__Task directions__. Repeat the entries below exactly. Begin with the first line and end with the line that contains "Task: Click the Serie A league logo".
----- Records for the task -----
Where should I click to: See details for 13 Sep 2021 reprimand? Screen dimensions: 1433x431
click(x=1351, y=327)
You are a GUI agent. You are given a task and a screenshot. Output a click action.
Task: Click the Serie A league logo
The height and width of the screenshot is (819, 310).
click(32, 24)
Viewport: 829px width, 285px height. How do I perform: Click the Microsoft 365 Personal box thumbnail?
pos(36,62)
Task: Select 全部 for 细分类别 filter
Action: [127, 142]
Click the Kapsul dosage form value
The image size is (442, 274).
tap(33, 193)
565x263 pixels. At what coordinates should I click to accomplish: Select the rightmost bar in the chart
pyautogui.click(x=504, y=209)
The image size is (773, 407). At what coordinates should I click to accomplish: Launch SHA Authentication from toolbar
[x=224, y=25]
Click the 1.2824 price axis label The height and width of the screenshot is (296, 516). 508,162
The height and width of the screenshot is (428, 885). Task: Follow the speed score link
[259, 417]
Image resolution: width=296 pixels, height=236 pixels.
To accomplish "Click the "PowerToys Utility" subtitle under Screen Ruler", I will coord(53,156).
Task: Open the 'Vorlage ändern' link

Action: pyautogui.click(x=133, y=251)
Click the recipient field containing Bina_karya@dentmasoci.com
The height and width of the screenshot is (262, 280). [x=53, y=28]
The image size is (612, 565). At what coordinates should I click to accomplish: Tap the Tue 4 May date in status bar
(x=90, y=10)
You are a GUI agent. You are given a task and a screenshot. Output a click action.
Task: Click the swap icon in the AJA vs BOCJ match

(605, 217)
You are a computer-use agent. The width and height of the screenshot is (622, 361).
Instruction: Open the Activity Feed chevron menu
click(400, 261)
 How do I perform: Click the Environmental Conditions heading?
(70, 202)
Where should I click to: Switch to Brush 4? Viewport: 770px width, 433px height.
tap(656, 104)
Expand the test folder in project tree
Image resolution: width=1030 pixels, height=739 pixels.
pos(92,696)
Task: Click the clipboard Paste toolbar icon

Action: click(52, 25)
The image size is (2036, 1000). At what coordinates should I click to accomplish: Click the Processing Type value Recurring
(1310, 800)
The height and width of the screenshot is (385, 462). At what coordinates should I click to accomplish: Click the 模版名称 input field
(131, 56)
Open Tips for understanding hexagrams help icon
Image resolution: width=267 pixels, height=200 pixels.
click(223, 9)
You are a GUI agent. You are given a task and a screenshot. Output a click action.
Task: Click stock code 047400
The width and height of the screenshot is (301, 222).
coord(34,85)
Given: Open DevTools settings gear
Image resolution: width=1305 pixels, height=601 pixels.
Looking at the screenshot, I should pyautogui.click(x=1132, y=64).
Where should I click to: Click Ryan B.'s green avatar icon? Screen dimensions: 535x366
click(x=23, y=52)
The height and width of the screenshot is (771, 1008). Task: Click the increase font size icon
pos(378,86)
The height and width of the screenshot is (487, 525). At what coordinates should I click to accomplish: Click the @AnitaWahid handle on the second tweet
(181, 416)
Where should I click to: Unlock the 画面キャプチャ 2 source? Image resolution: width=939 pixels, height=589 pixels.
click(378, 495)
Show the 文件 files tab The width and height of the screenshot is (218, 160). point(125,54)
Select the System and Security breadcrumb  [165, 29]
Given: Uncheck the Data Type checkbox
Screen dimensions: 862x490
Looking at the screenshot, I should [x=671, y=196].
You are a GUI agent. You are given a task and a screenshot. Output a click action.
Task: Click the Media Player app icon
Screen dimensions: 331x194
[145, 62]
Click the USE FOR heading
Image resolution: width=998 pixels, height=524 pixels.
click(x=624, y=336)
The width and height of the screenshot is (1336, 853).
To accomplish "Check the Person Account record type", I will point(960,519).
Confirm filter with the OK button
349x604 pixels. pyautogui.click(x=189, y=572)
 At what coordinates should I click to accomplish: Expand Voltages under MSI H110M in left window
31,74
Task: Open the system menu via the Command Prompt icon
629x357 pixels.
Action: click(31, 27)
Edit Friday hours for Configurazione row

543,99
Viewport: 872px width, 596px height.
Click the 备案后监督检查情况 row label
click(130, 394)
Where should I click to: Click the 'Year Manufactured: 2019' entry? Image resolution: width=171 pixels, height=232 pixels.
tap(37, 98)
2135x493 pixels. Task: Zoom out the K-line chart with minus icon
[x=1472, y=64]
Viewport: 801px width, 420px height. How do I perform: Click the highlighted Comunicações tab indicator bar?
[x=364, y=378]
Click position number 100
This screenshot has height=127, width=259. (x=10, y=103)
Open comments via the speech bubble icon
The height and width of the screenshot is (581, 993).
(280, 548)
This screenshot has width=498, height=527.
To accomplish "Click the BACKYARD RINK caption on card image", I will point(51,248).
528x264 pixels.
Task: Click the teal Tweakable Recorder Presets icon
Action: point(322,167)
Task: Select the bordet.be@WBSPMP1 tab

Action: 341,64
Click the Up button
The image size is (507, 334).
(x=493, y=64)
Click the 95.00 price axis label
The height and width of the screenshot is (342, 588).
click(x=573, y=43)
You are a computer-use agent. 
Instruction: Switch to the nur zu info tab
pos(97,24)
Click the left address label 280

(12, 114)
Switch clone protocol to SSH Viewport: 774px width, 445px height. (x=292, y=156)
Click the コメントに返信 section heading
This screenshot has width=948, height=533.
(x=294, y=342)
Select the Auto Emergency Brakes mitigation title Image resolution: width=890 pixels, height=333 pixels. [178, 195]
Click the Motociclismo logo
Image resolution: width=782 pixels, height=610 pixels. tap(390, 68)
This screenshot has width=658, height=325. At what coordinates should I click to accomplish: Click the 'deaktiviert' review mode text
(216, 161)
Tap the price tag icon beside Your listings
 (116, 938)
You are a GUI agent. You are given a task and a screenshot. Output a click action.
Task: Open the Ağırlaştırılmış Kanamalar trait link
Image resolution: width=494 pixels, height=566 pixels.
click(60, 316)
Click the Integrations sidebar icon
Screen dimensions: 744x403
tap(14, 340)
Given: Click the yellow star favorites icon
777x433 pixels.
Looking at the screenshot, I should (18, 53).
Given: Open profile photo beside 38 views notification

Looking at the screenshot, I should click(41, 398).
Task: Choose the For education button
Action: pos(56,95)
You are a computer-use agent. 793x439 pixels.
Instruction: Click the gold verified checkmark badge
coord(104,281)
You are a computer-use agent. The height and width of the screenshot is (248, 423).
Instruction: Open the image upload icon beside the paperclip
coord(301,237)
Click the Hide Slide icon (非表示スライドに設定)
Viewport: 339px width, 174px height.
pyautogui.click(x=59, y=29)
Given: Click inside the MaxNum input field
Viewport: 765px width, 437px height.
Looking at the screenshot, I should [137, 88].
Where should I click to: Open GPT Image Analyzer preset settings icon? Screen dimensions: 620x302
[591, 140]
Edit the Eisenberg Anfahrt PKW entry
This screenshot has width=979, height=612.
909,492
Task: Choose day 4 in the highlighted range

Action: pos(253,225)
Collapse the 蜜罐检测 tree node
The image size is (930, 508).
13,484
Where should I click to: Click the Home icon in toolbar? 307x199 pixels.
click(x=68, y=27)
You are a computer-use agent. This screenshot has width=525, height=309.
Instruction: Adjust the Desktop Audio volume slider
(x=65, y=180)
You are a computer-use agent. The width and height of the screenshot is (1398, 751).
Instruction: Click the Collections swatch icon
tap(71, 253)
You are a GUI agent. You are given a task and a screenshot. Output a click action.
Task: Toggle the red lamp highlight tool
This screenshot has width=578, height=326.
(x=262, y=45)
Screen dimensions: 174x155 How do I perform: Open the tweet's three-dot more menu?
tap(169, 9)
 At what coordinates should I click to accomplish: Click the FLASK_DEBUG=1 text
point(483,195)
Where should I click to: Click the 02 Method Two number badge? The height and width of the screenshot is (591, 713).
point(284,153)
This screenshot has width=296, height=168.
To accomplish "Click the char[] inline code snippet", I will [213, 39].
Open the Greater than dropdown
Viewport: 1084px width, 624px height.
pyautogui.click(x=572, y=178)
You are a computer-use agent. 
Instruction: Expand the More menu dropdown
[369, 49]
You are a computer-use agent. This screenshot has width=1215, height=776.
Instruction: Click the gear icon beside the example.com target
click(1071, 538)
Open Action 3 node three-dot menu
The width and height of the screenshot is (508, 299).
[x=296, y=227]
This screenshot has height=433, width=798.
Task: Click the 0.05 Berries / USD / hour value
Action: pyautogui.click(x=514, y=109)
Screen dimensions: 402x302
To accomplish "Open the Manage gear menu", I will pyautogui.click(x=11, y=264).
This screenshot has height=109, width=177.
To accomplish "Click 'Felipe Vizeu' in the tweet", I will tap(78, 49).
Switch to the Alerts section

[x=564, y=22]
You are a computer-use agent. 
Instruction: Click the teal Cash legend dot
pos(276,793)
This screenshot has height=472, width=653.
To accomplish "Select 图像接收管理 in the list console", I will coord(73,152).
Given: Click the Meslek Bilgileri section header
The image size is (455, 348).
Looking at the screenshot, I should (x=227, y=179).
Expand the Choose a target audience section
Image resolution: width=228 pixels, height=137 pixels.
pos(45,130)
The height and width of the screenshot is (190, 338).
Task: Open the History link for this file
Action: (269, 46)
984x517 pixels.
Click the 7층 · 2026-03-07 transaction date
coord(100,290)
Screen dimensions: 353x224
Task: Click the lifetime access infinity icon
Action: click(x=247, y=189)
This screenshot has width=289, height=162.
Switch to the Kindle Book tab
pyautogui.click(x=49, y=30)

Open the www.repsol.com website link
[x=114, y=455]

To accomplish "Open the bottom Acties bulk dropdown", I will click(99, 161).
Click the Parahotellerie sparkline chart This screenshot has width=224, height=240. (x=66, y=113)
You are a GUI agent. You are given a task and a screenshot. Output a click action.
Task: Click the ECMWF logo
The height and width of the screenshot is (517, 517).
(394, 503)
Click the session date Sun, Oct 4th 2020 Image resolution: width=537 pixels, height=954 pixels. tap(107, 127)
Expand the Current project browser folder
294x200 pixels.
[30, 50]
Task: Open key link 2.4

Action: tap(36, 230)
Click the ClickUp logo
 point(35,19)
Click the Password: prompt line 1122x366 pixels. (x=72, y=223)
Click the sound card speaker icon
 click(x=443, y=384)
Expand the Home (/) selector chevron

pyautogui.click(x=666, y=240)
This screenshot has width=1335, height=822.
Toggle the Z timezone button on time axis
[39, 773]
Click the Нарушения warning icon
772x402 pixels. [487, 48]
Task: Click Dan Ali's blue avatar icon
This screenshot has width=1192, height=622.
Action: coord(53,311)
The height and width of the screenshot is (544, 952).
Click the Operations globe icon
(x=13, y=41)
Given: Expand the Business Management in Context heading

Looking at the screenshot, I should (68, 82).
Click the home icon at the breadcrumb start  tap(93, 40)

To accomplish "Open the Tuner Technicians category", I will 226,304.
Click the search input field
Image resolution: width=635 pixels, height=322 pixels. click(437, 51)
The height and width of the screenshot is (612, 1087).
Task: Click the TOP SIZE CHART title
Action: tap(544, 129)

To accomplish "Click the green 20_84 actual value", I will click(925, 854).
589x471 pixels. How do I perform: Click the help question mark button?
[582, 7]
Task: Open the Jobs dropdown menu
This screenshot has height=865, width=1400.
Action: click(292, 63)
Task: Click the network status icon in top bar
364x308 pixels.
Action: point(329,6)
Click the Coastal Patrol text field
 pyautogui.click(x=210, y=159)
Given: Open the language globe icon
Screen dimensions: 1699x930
-----
__Reply to the task__.
Where should I click to: See details for 13 Sep 2021 reprimand? Screen dimensions: 1433x431
click(x=1351, y=327)
You are a GUI agent. You are given a task and a screenshot. Output a click action.
Task: Click the Serie A league logo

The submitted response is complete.